A varias parejas no les pillaron mientras hacían el amor en esos barracones sin agua corriente y con poca luz eléctrica en los que se alojaban. Alguna mujer se quedó incluso embarazada. Su estado no la libraba de la sesión de escarnio público. 'Se las obligaba a desnudarse ante los demás internos, debían exhibir su vientre tenso y casi siempre se las forzaba a abortar'. 'Si el embarazo llegaba a término, porque lograba disimularlo, se le quitaba a su hijo después del parto'.
Tres años después de su liberación, Kang logró reencontrarse con su madre en Pyongyang. Más tarde cruzó clandestinamente la frontera con China y, en septiembre de 1992, un carguero hondureño le llevó hasta las aguas surcoreanas. 'Ni siquiera me atrevo a soñar con volver a ver a mi madre y mis hermanos'. Pese a la relativa distensión entre las dos Coreas, 'sé que es imposible'.

# Qué harás:
• A. Según el fragmento sobre Kang, ¿por qué algunos embarazos llegaban a término?
• B. Transcribe del fragmento sobre Kang el pasaje que va de "Tres años después" a "que es imposible'.".
• C. Prosigue el fragmento sobre Kang a partir de su última oración.

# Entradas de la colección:
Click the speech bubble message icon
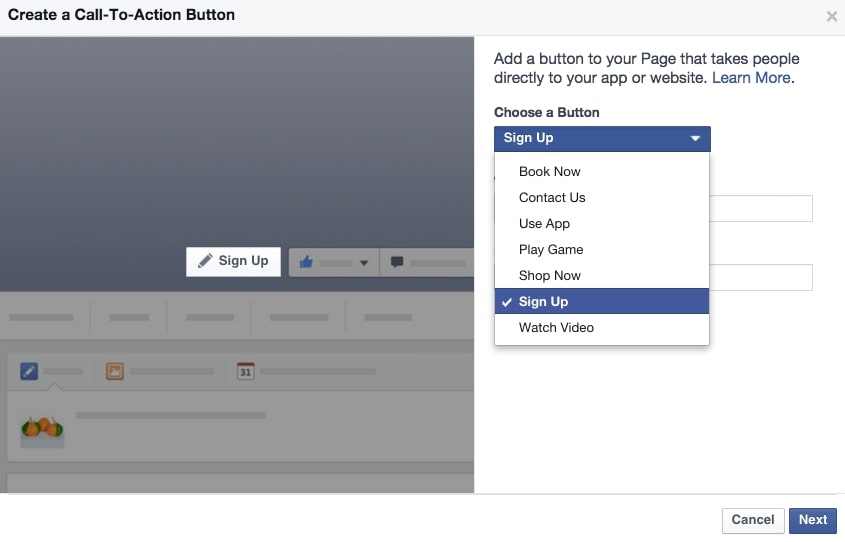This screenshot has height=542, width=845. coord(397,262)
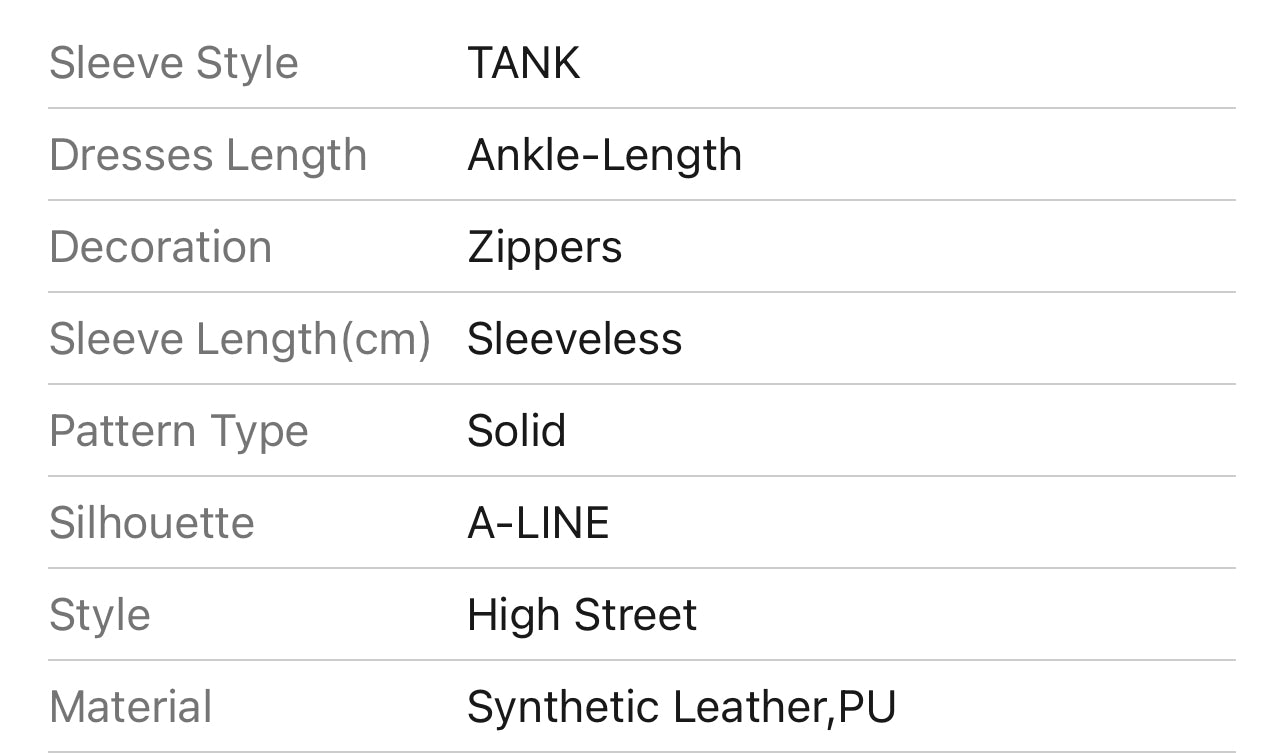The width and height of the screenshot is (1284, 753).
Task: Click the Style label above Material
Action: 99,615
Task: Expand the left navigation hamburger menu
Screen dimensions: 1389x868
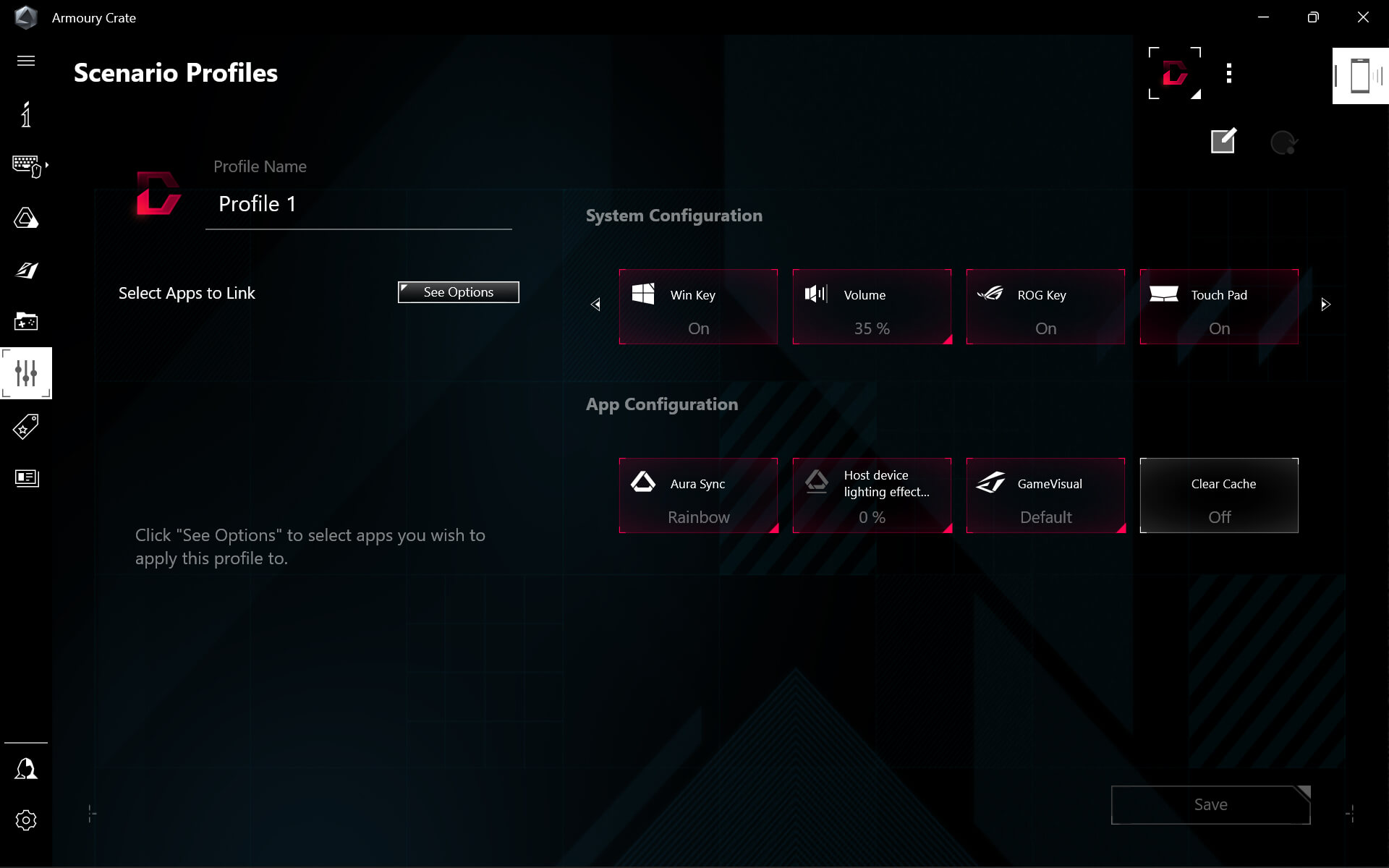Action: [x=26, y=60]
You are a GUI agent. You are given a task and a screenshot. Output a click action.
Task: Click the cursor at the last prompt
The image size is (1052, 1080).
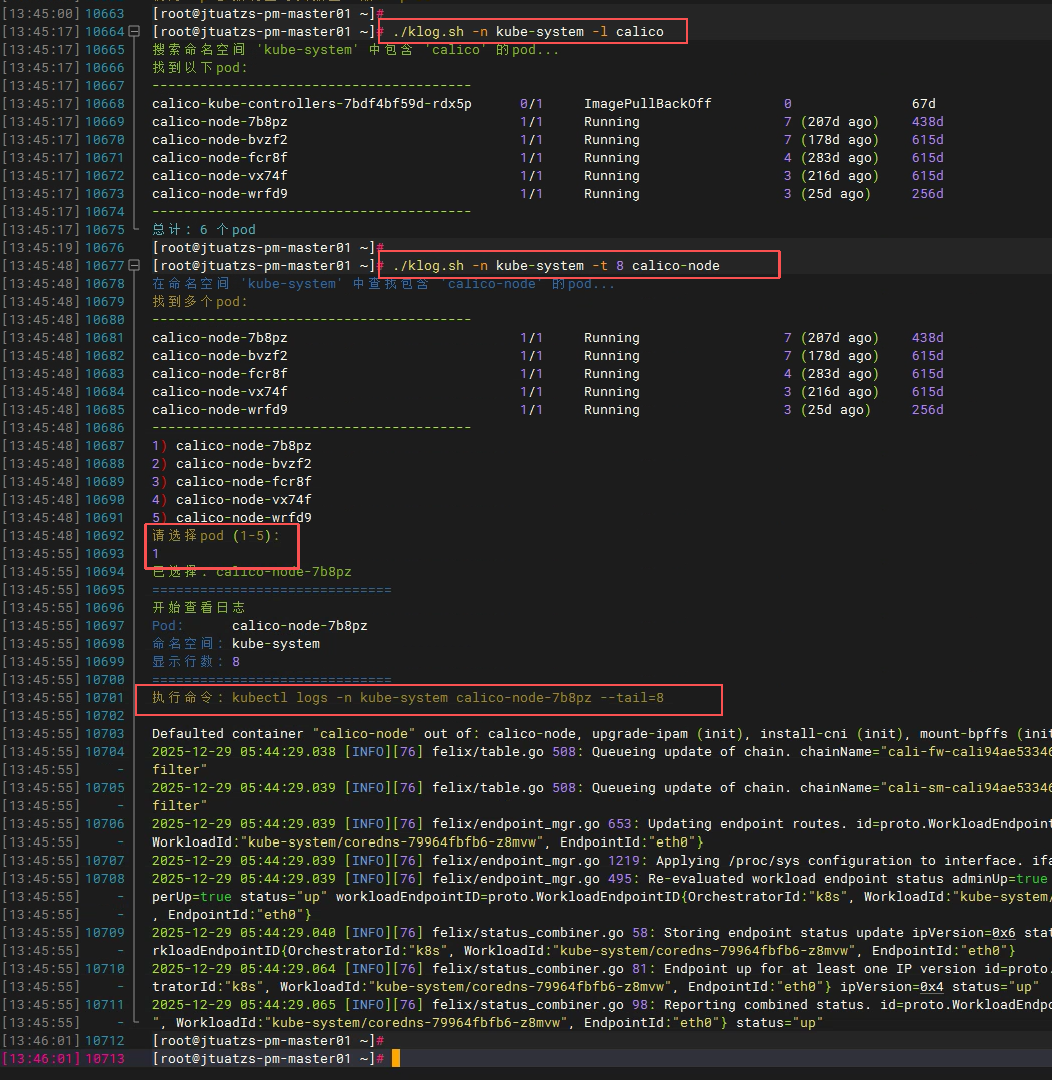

# Respuestas del ejercicio:
• A. Porque la mujer lograba disimular su embarazo.

• B.
Tres años después de su liberación, Kang logró reencontrarse con su madre en Pyongyang. Más tarde cruzó clandestinamente la frontera con China y, en septiembre de 1992, un carguero hondureño le llevó hasta las aguas surcoreanas. 'Ni siquiera me atrevo a soñar con volver a ver a mi madre y mis hermanos'. Pese a la relativa distensión entre las dos Coreas, 'sé que es imposible'.

• C.
Doscientos mil reclusos en 10 campos de concentración
TODO HA IDO a peor desde que Kang Chol-Hwan franqueó la puerta de salida del campo de reeducación de Yoduk, donde vivían unos 20.000 reclusos. 'Si entonces ya se racionaba drásticamente la comida, imagínese ahora, cuando, desde mediados de los noventa, el país entero padece la hambruna', comenta Kang en Seúl, donde compagina su trabajo en la edición digital de un diario con su denuncia del sistema carcelario norcoreano.
'Hay unas 200.000 personas -casi el 1% de la población- en campos de reeducación como en el que yo estuve, y en otros aún peores', prosigue. Su estimación es, a grandes rasgos, compartida por las organizaciones de defensa de los derechos humanos, aunque hacer conjeturas sobre un sistema tan opaco es harto difícil.
Hoy día permanecen abiertos, según Kang, nueve campos, tres menos que hace unos años, pero con un número equivalente de reclusos. La mayoría son mixtos, con un área para los reeducables y otra para los irrecuperables. 'Los internos están, por tanto, más hacinados', asegura.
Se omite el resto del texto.